EXERCISE REQUIREMENTS:
Of the records that follow, copy only the lines from the line containing "Given: Click the screen number 1 icon" to the line containing "Task: Go to next transfers page", both included, exactly as written.

RECORDS SHOWN:
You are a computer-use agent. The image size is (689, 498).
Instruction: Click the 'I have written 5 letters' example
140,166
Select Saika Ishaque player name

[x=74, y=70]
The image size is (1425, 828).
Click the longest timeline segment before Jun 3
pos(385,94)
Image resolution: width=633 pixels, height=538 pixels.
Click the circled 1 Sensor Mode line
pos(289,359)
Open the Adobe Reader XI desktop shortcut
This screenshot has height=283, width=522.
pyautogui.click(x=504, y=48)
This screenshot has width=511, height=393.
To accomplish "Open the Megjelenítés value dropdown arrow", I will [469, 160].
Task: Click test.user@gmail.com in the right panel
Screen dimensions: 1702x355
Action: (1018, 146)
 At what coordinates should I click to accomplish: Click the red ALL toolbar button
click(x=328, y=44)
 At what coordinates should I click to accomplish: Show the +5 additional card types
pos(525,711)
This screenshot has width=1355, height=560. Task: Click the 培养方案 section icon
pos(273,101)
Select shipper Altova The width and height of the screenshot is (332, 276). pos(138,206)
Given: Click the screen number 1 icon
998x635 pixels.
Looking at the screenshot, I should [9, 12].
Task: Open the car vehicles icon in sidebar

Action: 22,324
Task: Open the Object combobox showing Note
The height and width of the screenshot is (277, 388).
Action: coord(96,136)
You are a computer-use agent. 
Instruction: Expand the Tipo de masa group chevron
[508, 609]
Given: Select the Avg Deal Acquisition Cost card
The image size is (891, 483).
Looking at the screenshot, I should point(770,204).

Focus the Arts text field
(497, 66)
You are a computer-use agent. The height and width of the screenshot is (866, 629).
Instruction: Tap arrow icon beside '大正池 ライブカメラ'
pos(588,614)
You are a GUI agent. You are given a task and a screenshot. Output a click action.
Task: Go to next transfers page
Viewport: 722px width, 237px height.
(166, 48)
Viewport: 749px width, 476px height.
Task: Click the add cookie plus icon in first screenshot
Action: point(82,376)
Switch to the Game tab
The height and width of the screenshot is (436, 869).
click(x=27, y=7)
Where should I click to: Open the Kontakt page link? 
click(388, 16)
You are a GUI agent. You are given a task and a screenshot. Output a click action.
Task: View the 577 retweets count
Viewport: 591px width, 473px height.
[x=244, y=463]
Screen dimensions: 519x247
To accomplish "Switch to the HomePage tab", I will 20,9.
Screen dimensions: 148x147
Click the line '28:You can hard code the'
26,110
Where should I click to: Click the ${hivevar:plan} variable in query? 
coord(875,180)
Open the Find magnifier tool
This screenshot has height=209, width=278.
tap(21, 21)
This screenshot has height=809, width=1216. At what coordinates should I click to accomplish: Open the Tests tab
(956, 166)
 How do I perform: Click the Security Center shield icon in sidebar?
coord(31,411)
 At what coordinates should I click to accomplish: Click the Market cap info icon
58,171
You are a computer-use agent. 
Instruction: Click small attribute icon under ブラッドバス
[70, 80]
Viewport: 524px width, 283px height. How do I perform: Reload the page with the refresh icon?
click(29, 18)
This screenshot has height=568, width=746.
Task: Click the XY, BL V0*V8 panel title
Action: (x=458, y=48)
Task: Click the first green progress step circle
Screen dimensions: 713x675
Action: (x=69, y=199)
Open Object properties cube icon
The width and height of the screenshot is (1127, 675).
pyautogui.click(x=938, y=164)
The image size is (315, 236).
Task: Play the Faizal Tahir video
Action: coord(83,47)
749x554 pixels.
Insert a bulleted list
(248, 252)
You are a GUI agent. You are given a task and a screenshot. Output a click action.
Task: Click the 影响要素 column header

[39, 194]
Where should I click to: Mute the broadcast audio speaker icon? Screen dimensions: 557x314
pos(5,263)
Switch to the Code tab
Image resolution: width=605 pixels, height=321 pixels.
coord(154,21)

ANSWER SPACE:
Given: Click the screen number 1 icon
998x635 pixels.
Looking at the screenshot, I should [9, 12].
Task: Open the car vehicles icon in sidebar

Action: 22,324
Task: Open the Object combobox showing Note
The height and width of the screenshot is (277, 388).
Action: coord(96,136)
You are a computer-use agent. 
Instruction: Expand the Tipo de masa group chevron
[508, 609]
Given: Select the Avg Deal Acquisition Cost card
The image size is (891, 483).
Looking at the screenshot, I should point(770,204).

Focus the Arts text field
(497, 66)
You are a computer-use agent. The height and width of the screenshot is (866, 629).
Instruction: Tap arrow icon beside '大正池 ライブカメラ'
pos(588,614)
You are a GUI agent. You are given a task and a screenshot. Output a click action.
Task: Go to next transfers page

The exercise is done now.